In a press release, Module CEO Brian Gaudio calls the development a “team effort.” Financing for the project came from Dollar Bank and Urban Redevelopment Authority (URA) of Pittsburgh, which owns the land. Module also partnered with the Bloomfield-Garfield Corporation and is working with several building product suppliers, including Lowes, Cobalt Creed, IKEA, Mitsubishi, and Dupont.
“Our team is excited to deliver high-quality homes and contribute to sustainable neighborhood development in Garfield,” says Gaudio, a South Hills native who moved back to Pittsburgh after earning his architecture degree from North Carolina State University and started Module in 2016. The "sustainable neighborhood development" refers in part to the homes being certified by the U.S. Department of Energy’s Zero Energy Ready Standard, a program dedicated to building more energy-efficient homes with sustainable, non-toxic materials.
“Module is creating innovative, smart homes that re-imagine the traditional notions of how families live,” says Jennifer Wilhelm, assistant director for the URA’s Center for Innovation and Entrepreneurship. “[Its] work will set a new standard for what is possible in home construction. At the Urban Redevelopment Authority, we recognize the power of innovation to change lives. It is for this reason that we are excited to support Module’s efforts.”
Since it first began, Module has looked to address the housing crisis in Pittsburgh with its approach to building versatile, expandable homes. Buyers can invest in a smaller space — its smallest unit, the Nook, measures around 640-square-feet — and add on to it to accommodate life changes, such as a new addition to the family or the need for a home office.
NEXTpittsburgh, plans for the Black Street development started in December 2018, when Module unveiled a proposal for the units during a URA public board meeting. In that proposal, the two-story homes were described as being around 1,200-square-feet and would sell at market value, while the duplex would cost around $200,000.

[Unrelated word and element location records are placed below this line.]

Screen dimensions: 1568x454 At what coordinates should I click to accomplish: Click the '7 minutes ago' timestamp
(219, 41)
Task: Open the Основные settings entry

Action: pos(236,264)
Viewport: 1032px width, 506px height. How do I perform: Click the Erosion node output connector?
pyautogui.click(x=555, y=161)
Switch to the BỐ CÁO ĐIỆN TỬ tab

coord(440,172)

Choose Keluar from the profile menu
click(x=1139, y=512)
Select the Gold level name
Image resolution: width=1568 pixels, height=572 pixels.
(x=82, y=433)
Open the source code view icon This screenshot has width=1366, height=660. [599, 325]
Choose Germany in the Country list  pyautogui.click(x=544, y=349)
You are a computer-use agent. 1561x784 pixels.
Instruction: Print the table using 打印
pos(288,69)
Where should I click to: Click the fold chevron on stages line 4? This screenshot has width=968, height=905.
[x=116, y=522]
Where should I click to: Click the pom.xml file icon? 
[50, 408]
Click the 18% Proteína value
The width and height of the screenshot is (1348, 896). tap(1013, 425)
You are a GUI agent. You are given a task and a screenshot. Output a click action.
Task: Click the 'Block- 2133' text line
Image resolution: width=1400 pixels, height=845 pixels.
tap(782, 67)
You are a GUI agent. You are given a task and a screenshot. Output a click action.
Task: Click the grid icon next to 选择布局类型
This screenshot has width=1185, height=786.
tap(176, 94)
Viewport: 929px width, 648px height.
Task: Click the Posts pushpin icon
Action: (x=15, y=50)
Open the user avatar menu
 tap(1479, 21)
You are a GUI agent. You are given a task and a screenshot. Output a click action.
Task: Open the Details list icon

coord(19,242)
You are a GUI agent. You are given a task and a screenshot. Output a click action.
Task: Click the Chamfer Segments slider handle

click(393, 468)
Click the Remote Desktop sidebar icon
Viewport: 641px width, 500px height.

As stated in the article, the Module development was made possible by a Pittsburgh City Council vote in September 2018 that eased restrictions on allowing landowners to convert existing property into small occupancy homes of approximately 1,000-square-feet. It also gave homeowners more freedom to convert single-family homes, such as adding an accessory dwelling unit (ADU), more commonly known as a “granny flat.”
The legislation and subsequent Module development appear to address certain housing issues outlined in a 2016 study released by the Affordable Housing Task Force created by Pittsburgh Mayor Bill Peduto and the Pittsburgh City Council. That report estimated that the city faced an affordable-home shortage of more than 17,000 units. It also noted that wages had not kept up with rent increases over the past few decades, in effect pricing many lower-income residents out of the city.
The concerns have especially come to light in the wake of what city leaders and housing advocates see as gentrification in once-affordable neighborhoods like East Liberty. This includes the demolition of the Penn Plaza apartment complex that displaced hundreds of residents to make way for a new Whole Foods supermarket.
The Module homes are available for presale. Upon completion of the Black Street development, Module plans to continue building projects on vacant lots throughout the city.